Antimicrobial, antibacterial, microbicidal: Why it’s important to understand the differences
Bacteria-killing properties are moving paint beyond just aesthetics. AIA partner Sherwin-Williams explains what architects need to know to specify the correct coating.
When it comes to specifying a coating for health care and other settings, there is much more to consider than just color. Due to recent advancements in technology, paint can go beyond aesthetic benefits to perform a variety of tasks, such as killing harmful pathogens on painted surfaces, helping to reduce odors and improving indoor air quality.
In order to select the right coating for each project, it’s important to know the difference between these new advancements to ensure the correct one is chosen for the right project. One particular source of confusion is the use of the terms antimicrobial, antibacterial, and microbicidal. Each refers to specific benefits and each offers different types of protections. Here are the key differences to help inform and empower the specification process.

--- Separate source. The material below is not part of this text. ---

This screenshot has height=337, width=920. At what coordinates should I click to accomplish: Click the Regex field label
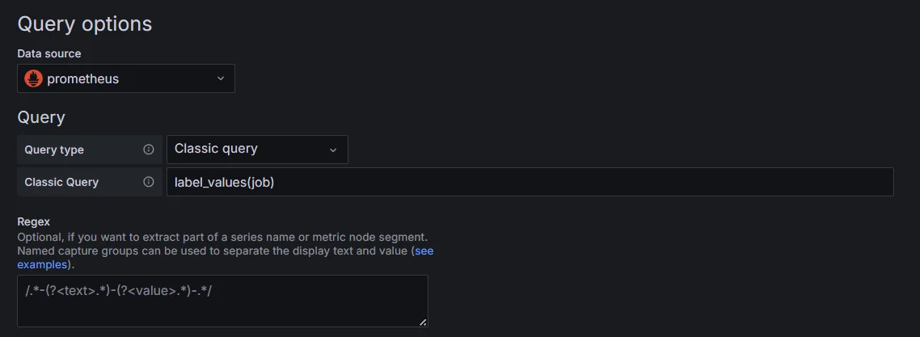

When microbes, such as mildew and mold, grow on the painted surface, they can stain and deteriorate the paint film, thus reducing the coating’s integrity. Coatings that contain an antimicrobial can inhibit the growth of these microorganisms, protecting the film itself from degradation. In addition, antimicrobial agents inhibit the growth of bacterial odor.
The term antimicrobial can be used in a variety of product claims across industries. As such, products that claim antimicrobial properties with a public or nonpublic health claim must go through appropriate testing by product type to demonstrate efficacy and then approval by the Environmental Protection Agency (EPA).
Paints with antimicrobial properties are ideal for areas with high moisture that tend to see mold and mildew growth, such as bathrooms, gym pools and more.
A type of antimicrobial, antibacterial agents are used to inhibit the growth of bacteria. However, in paint, antibacterial agents typically inhibit only the growth of the common microbes that make up harmful bacteria, thus only protecting the paint film itself.
Generally speaking, microbicidal substances or compounds go a step further by actually killing microscopic organisms on the surface. Paints formulated with these properties are designed to kill microorganisms, such as bacteria or other disease-causing microorganisms, on painted surfaces. Any product that has health-related claims to kill harmful microorganisms must be registered with the EPA.
For example, Sherwin-Williams’ Paint Shield is a microbicidal paint that has an active ingredient—quaternary ammonium compound (Alkyl Dimethyl Benzyl Ammonium Chloride)—that actually kills five types of harmful bacteria. The ingredient is commonly known in the industry as “quat.”
The first EPA-registered microbicidal paint, Paint Shield kills greater than 99.9 percent of Staph (Staphylococcus aureus), MRSA (Methicillin-resistant Staphylococcus aureus), E. coli (Escherichia coli), VRE (Vancomycin-resistant Enterococcus faecalis), and Enterobacter aerogenes within two hours of exposure on a painted surface.
The development of Paint Shield represents a major breakthrough in the industry, with far-reaching benefits for health care settings and beyond. Far from simply performing an aesthetic function, in many ways coatings have now become a key part of the solution for many hospitals seeking ways to overcome some of their biggest challenges.
Designing for health is more important than ever, especially in hospital or clinic projects. Understanding the difference between antimicrobial, antibacterial, and microbicidal is a great first step in that process.